SUPPLIED RECORDS:

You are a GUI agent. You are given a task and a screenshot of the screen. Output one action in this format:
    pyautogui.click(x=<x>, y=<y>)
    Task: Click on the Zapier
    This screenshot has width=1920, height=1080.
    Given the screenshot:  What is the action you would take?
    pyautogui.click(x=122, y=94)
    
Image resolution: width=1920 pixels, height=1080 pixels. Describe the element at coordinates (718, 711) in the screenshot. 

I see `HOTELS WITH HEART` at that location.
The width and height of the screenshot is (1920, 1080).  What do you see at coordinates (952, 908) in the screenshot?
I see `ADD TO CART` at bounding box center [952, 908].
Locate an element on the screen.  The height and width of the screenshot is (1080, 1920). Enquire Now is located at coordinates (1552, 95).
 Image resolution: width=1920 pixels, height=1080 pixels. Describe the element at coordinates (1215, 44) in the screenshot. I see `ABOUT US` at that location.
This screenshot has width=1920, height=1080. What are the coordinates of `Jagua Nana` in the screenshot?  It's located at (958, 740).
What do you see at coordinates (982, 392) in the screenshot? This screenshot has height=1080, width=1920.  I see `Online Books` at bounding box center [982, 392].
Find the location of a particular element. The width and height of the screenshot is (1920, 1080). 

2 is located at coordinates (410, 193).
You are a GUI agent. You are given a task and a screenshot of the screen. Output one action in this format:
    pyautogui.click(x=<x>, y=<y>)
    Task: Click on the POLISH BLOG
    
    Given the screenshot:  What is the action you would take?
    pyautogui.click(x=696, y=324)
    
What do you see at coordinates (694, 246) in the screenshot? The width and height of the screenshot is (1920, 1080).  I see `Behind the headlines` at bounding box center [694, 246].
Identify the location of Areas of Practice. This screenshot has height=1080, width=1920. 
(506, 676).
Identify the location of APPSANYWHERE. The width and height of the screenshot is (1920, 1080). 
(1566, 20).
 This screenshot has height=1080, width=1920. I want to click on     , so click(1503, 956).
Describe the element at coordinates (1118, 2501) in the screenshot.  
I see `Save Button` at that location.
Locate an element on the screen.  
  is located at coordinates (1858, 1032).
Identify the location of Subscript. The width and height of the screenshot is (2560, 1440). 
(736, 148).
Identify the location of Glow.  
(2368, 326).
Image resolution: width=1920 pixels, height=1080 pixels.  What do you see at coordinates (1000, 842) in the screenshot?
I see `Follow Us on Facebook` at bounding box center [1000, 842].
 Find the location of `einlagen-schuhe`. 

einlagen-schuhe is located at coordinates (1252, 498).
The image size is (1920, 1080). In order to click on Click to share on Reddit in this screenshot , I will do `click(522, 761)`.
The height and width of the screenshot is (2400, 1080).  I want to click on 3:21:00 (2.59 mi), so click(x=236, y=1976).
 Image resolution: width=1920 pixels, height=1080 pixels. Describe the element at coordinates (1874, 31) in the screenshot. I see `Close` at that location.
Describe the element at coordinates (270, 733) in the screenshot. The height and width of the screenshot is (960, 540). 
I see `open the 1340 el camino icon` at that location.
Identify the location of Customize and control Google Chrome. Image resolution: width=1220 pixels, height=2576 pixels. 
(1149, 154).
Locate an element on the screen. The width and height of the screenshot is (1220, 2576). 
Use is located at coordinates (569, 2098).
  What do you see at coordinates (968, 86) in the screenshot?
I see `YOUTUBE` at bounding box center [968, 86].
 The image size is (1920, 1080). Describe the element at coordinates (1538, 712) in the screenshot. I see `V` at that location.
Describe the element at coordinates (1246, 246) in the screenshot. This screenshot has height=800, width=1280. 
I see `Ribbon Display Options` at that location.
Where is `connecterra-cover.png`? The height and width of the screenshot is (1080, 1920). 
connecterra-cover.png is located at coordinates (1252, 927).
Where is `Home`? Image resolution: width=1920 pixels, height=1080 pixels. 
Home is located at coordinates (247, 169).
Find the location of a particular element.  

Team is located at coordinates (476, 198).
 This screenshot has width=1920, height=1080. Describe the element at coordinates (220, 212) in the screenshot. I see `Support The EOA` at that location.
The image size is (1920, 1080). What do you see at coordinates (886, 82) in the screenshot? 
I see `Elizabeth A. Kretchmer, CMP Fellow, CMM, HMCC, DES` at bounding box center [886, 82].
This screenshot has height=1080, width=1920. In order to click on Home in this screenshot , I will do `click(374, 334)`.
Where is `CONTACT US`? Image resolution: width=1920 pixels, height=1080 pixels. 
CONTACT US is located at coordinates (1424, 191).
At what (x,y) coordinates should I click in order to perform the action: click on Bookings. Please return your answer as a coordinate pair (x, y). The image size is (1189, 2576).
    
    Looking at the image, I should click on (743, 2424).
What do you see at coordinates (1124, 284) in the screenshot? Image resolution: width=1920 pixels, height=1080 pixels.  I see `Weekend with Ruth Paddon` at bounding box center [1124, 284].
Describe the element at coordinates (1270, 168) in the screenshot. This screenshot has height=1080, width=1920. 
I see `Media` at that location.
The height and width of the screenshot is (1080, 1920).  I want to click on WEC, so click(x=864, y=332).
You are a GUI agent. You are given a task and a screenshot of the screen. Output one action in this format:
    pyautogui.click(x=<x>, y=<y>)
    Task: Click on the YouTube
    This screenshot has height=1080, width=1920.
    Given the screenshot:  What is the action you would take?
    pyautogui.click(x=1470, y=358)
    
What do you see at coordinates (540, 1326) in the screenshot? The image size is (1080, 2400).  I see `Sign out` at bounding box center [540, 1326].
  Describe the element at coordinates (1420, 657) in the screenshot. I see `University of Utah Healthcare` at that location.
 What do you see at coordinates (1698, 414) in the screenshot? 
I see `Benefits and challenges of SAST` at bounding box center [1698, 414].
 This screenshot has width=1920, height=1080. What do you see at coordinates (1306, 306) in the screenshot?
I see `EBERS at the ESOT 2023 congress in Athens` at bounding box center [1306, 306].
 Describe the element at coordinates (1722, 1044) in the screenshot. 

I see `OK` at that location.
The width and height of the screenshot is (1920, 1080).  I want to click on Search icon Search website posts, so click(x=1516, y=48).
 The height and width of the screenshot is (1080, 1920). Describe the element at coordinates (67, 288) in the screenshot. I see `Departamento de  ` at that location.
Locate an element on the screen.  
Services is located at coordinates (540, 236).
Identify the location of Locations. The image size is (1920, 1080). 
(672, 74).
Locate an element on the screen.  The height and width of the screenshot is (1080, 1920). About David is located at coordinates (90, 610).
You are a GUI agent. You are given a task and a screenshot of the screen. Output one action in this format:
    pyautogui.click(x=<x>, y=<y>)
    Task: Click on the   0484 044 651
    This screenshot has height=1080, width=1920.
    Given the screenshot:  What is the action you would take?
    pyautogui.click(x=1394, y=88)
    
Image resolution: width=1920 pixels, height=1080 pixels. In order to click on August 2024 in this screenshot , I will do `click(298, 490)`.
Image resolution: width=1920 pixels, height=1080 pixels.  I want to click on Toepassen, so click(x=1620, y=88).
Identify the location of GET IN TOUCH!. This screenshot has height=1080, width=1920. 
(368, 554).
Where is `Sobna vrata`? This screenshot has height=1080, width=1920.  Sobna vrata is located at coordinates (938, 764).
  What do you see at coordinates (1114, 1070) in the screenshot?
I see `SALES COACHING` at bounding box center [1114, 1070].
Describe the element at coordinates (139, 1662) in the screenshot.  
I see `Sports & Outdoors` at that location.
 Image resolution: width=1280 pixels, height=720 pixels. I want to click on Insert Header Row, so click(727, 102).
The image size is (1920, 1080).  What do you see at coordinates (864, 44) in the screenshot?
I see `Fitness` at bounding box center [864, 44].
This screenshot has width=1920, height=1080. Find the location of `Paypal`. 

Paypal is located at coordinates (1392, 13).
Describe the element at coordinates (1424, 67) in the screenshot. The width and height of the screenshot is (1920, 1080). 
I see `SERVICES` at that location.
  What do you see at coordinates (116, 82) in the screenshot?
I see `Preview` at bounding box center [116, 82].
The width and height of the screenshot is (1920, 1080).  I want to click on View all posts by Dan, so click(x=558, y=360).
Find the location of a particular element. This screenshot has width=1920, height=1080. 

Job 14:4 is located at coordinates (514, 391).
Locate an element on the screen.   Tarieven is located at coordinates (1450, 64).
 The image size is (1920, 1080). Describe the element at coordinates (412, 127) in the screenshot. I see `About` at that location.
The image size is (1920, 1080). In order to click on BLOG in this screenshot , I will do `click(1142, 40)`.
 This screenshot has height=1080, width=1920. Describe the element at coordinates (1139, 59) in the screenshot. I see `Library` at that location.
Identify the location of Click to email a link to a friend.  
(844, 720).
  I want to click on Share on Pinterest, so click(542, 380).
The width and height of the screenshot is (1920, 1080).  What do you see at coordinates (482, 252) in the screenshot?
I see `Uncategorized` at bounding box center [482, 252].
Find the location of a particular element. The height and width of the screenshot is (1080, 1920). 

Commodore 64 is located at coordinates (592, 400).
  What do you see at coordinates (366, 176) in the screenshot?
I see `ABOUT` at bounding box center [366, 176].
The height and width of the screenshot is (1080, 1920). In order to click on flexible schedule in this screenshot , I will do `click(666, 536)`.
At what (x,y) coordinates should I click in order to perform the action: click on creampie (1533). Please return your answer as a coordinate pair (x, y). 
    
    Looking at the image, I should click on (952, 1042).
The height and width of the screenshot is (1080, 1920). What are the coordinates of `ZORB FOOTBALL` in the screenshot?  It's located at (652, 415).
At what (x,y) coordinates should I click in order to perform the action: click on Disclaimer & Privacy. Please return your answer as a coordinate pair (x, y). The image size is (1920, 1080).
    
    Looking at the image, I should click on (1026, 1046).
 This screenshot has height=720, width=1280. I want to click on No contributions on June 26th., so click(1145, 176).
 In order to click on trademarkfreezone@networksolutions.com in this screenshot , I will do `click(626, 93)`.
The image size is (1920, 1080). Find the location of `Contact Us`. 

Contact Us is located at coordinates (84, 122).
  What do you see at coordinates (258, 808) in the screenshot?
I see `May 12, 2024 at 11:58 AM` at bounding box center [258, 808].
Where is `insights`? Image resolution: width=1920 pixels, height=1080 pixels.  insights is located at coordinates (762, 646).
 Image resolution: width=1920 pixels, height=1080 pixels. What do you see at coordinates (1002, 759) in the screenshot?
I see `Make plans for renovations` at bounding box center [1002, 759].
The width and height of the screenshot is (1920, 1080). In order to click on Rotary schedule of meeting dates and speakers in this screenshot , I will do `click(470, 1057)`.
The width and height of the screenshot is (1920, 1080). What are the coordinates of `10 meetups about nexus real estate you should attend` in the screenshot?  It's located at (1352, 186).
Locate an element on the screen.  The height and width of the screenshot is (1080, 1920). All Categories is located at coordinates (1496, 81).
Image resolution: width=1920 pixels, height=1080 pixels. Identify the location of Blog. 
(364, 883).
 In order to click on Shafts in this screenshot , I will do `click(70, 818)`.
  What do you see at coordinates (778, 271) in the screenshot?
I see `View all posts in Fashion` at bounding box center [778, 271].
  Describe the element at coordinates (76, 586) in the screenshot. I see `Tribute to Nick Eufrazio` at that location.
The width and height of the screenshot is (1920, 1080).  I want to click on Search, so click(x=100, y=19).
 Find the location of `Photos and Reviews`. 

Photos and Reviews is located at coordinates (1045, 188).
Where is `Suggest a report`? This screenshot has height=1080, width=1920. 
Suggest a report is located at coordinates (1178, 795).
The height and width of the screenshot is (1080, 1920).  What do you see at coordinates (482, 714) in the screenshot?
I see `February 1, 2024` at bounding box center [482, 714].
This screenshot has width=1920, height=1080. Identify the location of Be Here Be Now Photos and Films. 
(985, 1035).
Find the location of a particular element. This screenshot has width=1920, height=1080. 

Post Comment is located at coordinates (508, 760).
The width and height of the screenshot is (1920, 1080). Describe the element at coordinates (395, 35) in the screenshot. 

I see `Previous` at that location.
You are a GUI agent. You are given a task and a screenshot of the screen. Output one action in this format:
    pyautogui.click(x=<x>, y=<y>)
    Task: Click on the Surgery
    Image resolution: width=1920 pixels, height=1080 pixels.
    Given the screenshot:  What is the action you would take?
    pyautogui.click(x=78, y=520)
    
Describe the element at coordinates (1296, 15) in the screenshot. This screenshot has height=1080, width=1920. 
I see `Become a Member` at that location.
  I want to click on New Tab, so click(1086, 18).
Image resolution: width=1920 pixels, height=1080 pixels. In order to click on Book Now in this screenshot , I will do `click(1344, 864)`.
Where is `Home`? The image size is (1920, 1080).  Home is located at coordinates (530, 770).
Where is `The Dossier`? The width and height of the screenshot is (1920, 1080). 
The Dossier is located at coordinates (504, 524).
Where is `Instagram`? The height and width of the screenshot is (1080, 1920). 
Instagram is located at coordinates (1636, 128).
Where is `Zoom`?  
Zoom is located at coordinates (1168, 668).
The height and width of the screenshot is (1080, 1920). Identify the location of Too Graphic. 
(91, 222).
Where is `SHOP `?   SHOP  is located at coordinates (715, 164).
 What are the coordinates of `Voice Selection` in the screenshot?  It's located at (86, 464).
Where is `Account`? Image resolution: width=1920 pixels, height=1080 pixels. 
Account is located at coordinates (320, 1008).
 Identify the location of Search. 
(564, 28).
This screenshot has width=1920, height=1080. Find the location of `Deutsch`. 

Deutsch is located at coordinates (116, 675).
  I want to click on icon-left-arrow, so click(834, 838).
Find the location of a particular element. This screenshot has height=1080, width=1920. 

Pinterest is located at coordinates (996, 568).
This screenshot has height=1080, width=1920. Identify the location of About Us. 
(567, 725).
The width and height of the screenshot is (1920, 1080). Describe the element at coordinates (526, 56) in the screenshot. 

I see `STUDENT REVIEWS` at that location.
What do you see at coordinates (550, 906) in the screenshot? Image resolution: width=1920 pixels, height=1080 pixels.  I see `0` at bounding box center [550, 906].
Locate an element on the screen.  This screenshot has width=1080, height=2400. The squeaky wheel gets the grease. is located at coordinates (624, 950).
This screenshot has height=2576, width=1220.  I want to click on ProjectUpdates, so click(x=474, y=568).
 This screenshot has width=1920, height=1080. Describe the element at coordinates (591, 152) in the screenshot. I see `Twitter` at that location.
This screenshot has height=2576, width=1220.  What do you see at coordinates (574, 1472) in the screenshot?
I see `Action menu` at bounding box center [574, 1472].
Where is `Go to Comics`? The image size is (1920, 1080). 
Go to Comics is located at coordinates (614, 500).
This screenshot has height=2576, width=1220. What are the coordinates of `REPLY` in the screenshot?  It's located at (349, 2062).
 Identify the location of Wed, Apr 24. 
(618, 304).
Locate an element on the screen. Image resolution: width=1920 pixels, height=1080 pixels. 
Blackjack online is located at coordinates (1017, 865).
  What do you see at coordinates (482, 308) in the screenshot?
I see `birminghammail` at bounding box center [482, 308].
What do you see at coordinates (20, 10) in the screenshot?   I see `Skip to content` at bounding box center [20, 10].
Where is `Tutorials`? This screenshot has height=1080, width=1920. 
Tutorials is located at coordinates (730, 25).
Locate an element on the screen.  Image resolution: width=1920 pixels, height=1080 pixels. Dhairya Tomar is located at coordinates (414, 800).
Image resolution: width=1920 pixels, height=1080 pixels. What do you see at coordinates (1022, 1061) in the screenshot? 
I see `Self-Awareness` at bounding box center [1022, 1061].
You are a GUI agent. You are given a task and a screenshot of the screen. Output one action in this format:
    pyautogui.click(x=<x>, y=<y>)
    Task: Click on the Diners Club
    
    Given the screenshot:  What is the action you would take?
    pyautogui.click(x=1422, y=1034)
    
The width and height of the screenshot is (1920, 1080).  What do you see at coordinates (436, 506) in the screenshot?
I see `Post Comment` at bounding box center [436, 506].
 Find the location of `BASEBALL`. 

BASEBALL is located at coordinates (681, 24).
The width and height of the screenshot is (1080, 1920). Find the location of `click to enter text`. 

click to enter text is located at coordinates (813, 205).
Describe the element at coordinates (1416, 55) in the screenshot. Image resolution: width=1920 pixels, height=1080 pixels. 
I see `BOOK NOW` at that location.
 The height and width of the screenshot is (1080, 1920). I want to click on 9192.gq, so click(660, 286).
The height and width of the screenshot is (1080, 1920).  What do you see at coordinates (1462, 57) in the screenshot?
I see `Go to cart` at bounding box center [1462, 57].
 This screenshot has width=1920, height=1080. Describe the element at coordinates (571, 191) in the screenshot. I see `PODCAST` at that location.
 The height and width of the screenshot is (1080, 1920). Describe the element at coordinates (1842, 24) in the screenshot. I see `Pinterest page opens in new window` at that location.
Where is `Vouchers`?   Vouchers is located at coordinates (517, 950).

THE EXERCISE:
Can you reproduce, word for word, the lines of the listing between the line containing "Locate an element on the screen. The" and the line containing "This screenshot has height=1080, width=1920. In", inclusive?

SOLUTION TO THIS TASK:
Locate an element on the screen. The width and height of the screenshot is (1220, 2576). 
Use is located at coordinates (569, 2098).
  What do you see at coordinates (968, 86) in the screenshot?
I see `YOUTUBE` at bounding box center [968, 86].
 The image size is (1920, 1080). Describe the element at coordinates (1538, 712) in the screenshot. I see `V` at that location.
Describe the element at coordinates (1246, 246) in the screenshot. This screenshot has height=800, width=1280. 
I see `Ribbon Display Options` at that location.
Where is `connecterra-cover.png`? The height and width of the screenshot is (1080, 1920). 
connecterra-cover.png is located at coordinates (1252, 927).
Where is `Home`? Image resolution: width=1920 pixels, height=1080 pixels. 
Home is located at coordinates (247, 169).
Find the location of a particular element.  

Team is located at coordinates (476, 198).
 This screenshot has width=1920, height=1080. Describe the element at coordinates (220, 212) in the screenshot. I see `Support The EOA` at that location.
The image size is (1920, 1080). What do you see at coordinates (886, 82) in the screenshot? 
I see `Elizabeth A. Kretchmer, CMP Fellow, CMM, HMCC, DES` at bounding box center [886, 82].
This screenshot has height=1080, width=1920. In order to click on Home in this screenshot , I will do `click(374, 334)`.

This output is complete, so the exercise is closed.